--- Text excerpt Enclosed Below ---

Skip to content

winter warmth and blueberries

January 5, 2011

I carried a warm bundle up the stairs last night, negotiating creaking steps carefully in the dark.  From the kitchen, I could hear the gentle swoosh of the dishwasher, and, if I listened more closely, the deeper, distant mutter of the heater.  As I deposited my warm bundle of love in bed, tucking the blankets over it, it sloshed a bit.  Settling myself in, I kneaded my toes against its warmth.  I’ve fallen in love, late in life, with a Hot Water Bottle.

Seriously, where have you been all my life, Hot Water Bottle?  When I think of all the popsicle-toe nights I, (and consequentially Big Friend), have endured, I weep a little inside.  For a mere $5 and the sacrifice of an upcycled wool sweater, I now have this lovely bundle to look forward to spooning each night:

Winter warmth is nothing to take lightly.  After all, it’s not everyone who gets to listen to the murmur of a heater each night.  And when the sky deposits a dependable dusting of snow each day (I love a good ol’ Pittsburgh winter!), that white blanket outside demands a counterattack of fireplace and hot cocoa.

A week ago, I was inspired by this post from Nourishing Days on Six Ways to Heat Your Home While Making Breakfast.  I love me a good breakfast, and not only are Shannon’s suggested recipes easy and healthy, they’re delicious enough to tempt me into extricating my toes from hot water bottle heaven to pad downstairs on cold floors to rev up the oven.  (Baked Apples, Baked Squash Pudding, Oatmeal Pancakes?  Come on!)  The post is also a great reminder on how the tactile elements of food can nourish and appetize our souls.  (Watch out, Hot Water Bottle.  You may have competition from some Baked Apples.)

In an effort to spread winter warmth and cheer today (no, you can’t borrow Hot Water Bottle), allow me to share my mother-in-law’s recipe for Blueberry Baked Oatmeal.  One of our favorite weekend breakfasts, Baked Oatmeal is healthy, hearty, and wholesome.  This particular recipe incorporates blueberries, a welcomed one-two sucker punch of anti-oxidants and taste bud appeal.

I’ve adapted the recipe to include a grain soaking step.  Oatmeal, like all whole grains, contains phytic acid in the bran of the grain, and this acid is bad news since it blocks absorption of key vitamins and minerals.  Soaking the grain overnight breaks down the phytic acid, and, as a triple bonus, makes cooking the oatmeal much quicker and results in smooth, creamy porridge as the end result.  For a more in-depth discussion on why soaking grains is important, let me point you to Passionate Homemaking’s dissertation.

Serve Blueberry Baked Oatmeal warm from the oven, with or without milk, but please don’t skimp on manganese- and zinc-power house maple syrup before serving!

--- End of Enclosed Text excerpt ---
--- Entries supplied Enclosed Below ---

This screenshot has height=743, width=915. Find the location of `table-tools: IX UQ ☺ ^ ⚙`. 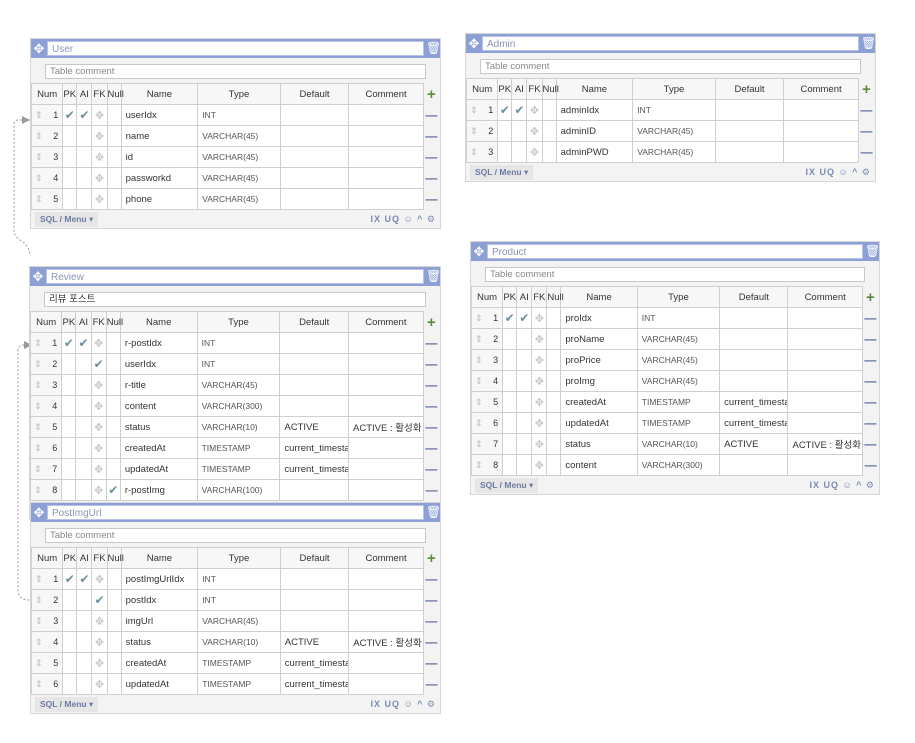

table-tools: IX UQ ☺ ^ ⚙ is located at coordinates (403, 704).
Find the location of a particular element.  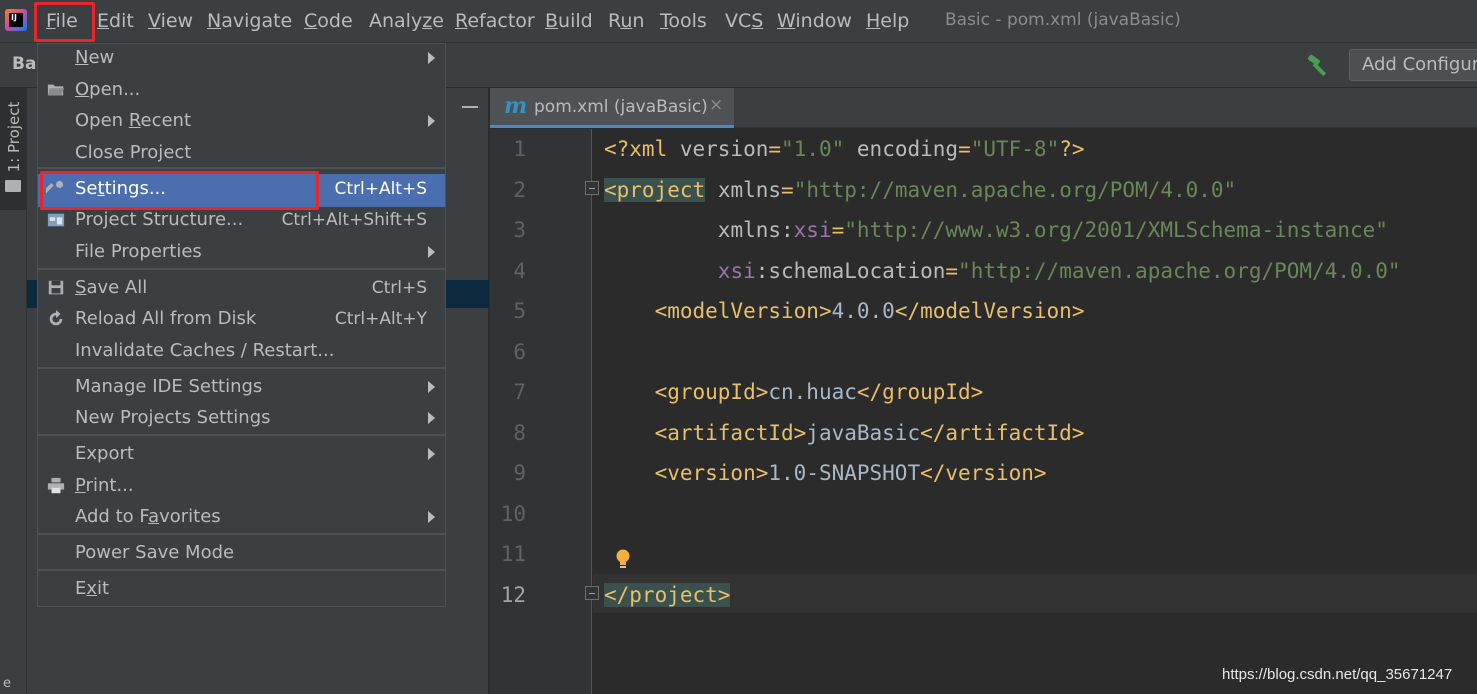

code-line: <version>1.0-SNAPSHOT</version> is located at coordinates (826, 473).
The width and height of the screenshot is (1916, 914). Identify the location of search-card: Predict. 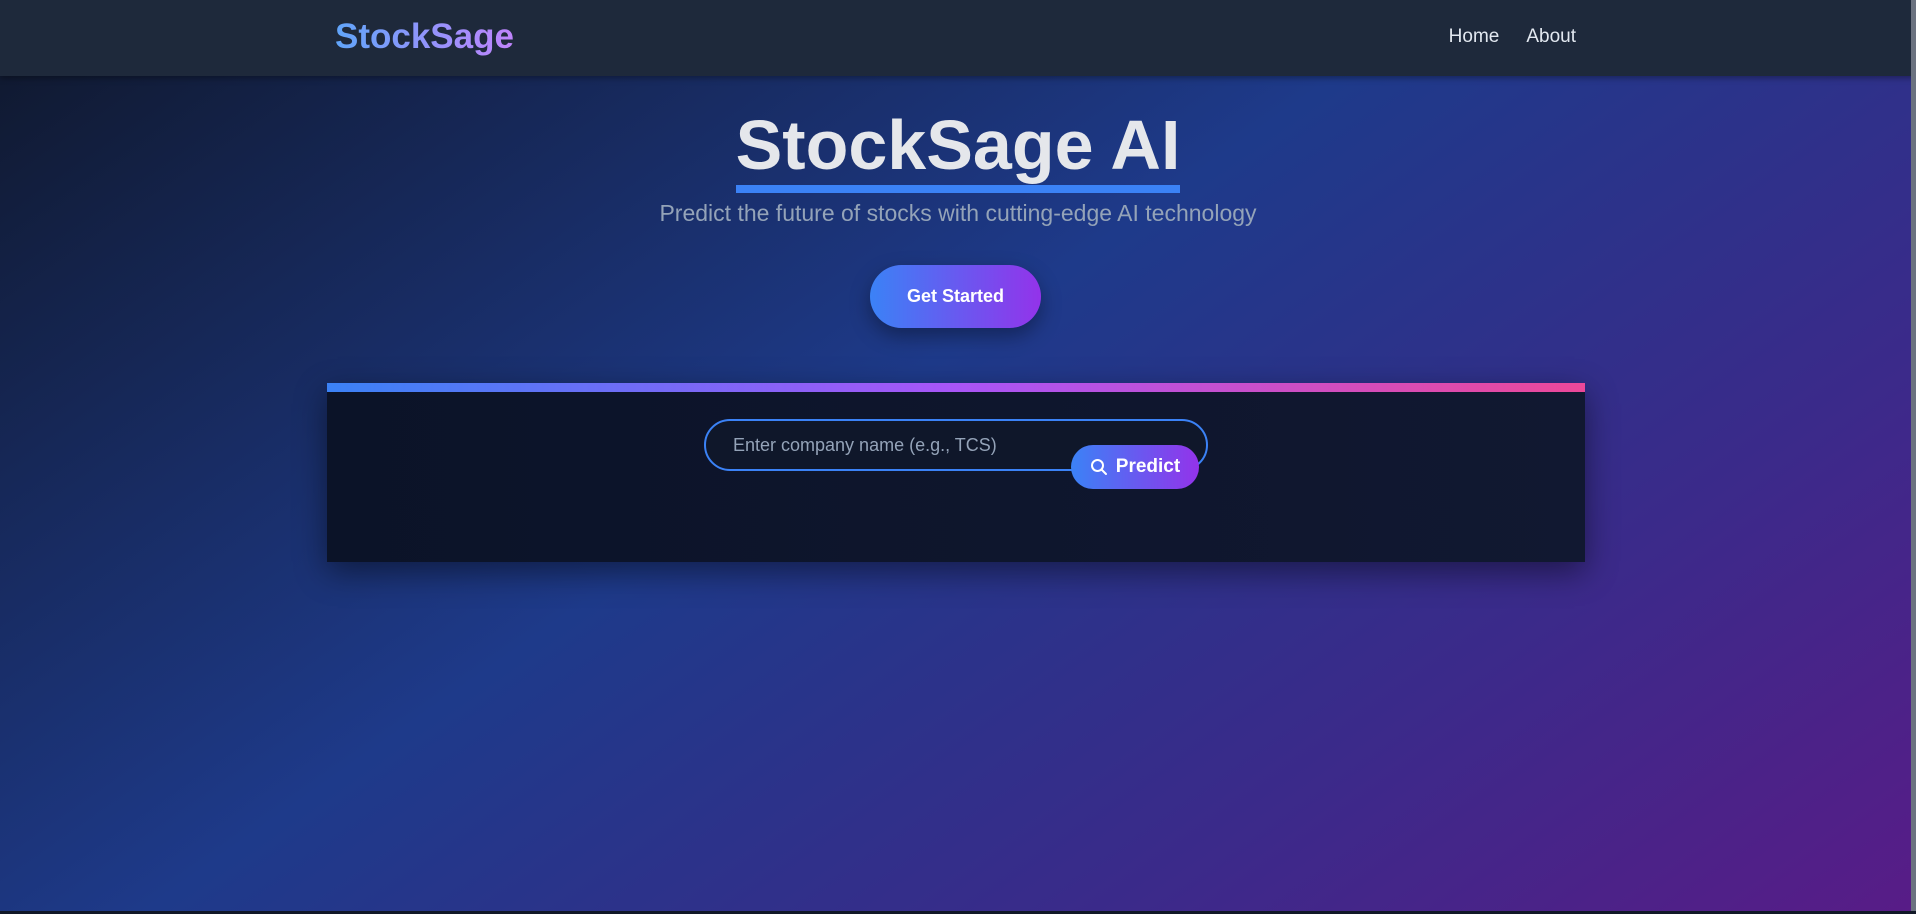
(956, 472).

--- End of Enclosed Entries supplied ---

What to do:
A: Rewrite the records from their first line through the line containing "code-line: <version>1.0-SNAPSHOT</version> is", changing "screenshot" to "screen capture" and leaving everything else the same. Omit the pictures.
B: Continue the blog post about winter warmth and blueberry baked oatmeal from the point where it ends.

Results of the tasks:
A:
This screen capture has height=743, width=915. Find the location of `table-tools: IX UQ ☺ ^ ⚙`. 

table-tools: IX UQ ☺ ^ ⚙ is located at coordinates (403, 704).
Find the location of a particular element.  

code-line: <version>1.0-SNAPSHOT</version> is located at coordinates (826, 473).

B:
Blueberry Baked Oatmeal

3 cups rolled oats

3-4 cups water (enough to cover oats)

1/3 cup whole wheat flour

1 Tbsp acid medium (kefir, whey, or plain yogurt)

2 eggs, slightly beaten

1 cup whole milk (preferably raw milk or low-temp pasteurized)

1/2 cup coconut oil

1/2 cup brown sugar

2 tsp baking powder

1 tsp salt

1/2 tsp cinnamon

1/2 cup (generous) blueberries

1/2 cup raisins

{To prepare baked oatmeal by skipping the grain soaking method, omit the water, acid medium, and whole wheat and begin preparation with step 3.}

1.  24 hours before serving, put the oats and whole wheat flour in a mixing bowl and cover with water.  Add acid medium.  Stir gently.  Place out of the way and remain undisturbed to allow phytic acid to break down over the 24 hour wait period.  (Sometimes I skimp on this step and opt for a 12 hour soak cycle.)

2. Rinse soaked oats in a colander.

3.  Preheat oven to 350 degrees.

4.  In a large mixing bowl, combine eggs, milk, oil, brown sugar, baking powder, salt, and cinnamon.

5. Stir in oats, blueberries (I use frozen through the winter and fresh in the summer), and raisins.

6.  Pour in greased 8x 12 baking dish.  Spread evenly through pan.

7.  Bake at 350 degrees for 30 minutes or until bubbly.

Serve with milk or, if you’re feeling particularly indulgent, homemade vanilla ice cream.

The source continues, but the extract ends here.